Rays breathe a huge sigh of relief as they secure a place in the World Series

The Tampa Bay Rays bested the Houston Astros in Game 7 of the ALCS to advance to the World Series for the first time since 2008.

The Tampa Bay Rays are going to the World Series. They just took the long way around.

Had they lost Game 7 of the ALCS against the Houston Astros, they would have been accused of a huge choke job.

Instead, Charlie Morton performed a Heimlich maneuver with 5.2 scoreless innings while Randy Arozarena and Mike Zunino used their bats to drive Tampa Bay to a 4-2 win.

The Rays need to hang on to the mental toughness they showed in Game 7

Tampa Bay let Houston take control early in their earlier losses, so they flipped the script in Game 7 and jumped out to a 2-0 lead with a first-inning home run from Arozarena. It was his seventh of the postseason, which is a record for a rookie.

Zunino smacked a solo home run in the second inning to add to the advantage.

Meanwhile, Morton was dealing from the mound. He allowed just two hits and struck out six batters as he pitched into the fifth inning.

That’s when manager Kevin Cash took a risk. For the second game in a row, he pulled the starter in the middle of a shutout, to the despair of many a Rays fan and the delight of the Astros. When he did that to Blake Snell on Friday night it ended in disaster.

This time, it turned out alright. Zunino popped up a sacrifice fly to score Ji-Man Choi in the sixth while the bullpen held on.

Things got nervy in the eighth. Carlos Correa’s two-run single put Houston within striking distance as the final inning loomed.

Peter Fairbanks set Yuli Gurriel to take first base on a single, but he took care of business and a pop fly from Aledmys Diaz ended it.

The series should have been simple for the Rays. They’d had the better record in the regular season and proved their chops by taking a 3-0 lead over the Astros in the opening three games.

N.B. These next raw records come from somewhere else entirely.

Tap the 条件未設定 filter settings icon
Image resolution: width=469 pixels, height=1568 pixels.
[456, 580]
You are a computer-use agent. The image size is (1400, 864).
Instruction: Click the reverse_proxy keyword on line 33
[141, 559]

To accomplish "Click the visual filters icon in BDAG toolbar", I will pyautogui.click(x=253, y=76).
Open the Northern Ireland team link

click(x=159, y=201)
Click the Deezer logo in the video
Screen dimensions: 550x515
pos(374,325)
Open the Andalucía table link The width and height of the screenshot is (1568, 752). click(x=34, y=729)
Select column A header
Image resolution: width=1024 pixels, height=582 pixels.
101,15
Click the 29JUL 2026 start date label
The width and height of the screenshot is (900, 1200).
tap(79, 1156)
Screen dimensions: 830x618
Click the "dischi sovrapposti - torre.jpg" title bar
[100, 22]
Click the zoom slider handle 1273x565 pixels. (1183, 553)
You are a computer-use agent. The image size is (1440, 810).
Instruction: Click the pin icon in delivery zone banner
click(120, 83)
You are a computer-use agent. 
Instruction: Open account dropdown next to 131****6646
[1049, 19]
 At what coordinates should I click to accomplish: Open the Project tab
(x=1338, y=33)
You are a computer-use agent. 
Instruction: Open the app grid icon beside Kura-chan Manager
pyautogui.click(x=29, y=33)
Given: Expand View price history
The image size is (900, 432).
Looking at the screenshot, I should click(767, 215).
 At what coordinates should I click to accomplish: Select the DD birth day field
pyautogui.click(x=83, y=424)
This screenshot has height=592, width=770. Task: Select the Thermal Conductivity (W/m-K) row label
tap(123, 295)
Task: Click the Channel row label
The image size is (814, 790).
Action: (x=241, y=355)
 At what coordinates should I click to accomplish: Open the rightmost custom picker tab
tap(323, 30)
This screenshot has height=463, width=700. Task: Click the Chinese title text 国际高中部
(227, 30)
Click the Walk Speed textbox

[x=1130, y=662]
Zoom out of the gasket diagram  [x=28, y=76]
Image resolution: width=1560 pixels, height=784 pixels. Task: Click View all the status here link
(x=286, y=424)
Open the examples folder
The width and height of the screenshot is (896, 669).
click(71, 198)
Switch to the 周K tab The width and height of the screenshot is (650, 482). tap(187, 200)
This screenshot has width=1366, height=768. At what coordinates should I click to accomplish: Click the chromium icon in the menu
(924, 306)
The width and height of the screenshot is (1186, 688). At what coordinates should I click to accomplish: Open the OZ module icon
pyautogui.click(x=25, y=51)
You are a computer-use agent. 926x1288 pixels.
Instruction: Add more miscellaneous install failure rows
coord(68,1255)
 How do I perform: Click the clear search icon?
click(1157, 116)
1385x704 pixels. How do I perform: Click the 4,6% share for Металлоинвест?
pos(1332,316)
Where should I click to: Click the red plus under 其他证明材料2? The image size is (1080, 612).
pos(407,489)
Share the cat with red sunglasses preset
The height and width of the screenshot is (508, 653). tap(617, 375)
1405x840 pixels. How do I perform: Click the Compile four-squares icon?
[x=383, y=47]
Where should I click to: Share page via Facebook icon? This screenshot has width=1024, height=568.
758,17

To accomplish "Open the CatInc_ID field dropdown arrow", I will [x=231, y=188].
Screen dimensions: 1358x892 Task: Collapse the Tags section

All they needed was one win in the last four games. When they lost Game 4, 4-3, it was no biggie. Losing Game 5, 4-3, raised some concerns. Then they blew Game 6, allowing Houston to become only the second-ever team to force a Game 7 in MLB history. The other team? The 2004 Red Sox, only they didn’t just force a Game 7, they won it.

The Rays didn’t want to become the next Yankees, who they had just dispatched in five games in the ALDS. They avoided such a fate.

Now, they need to find a way to avoid the following too closely in the footsteps of their 2008 predecessors, who made it to the World Series but lost in five games to the Phillies.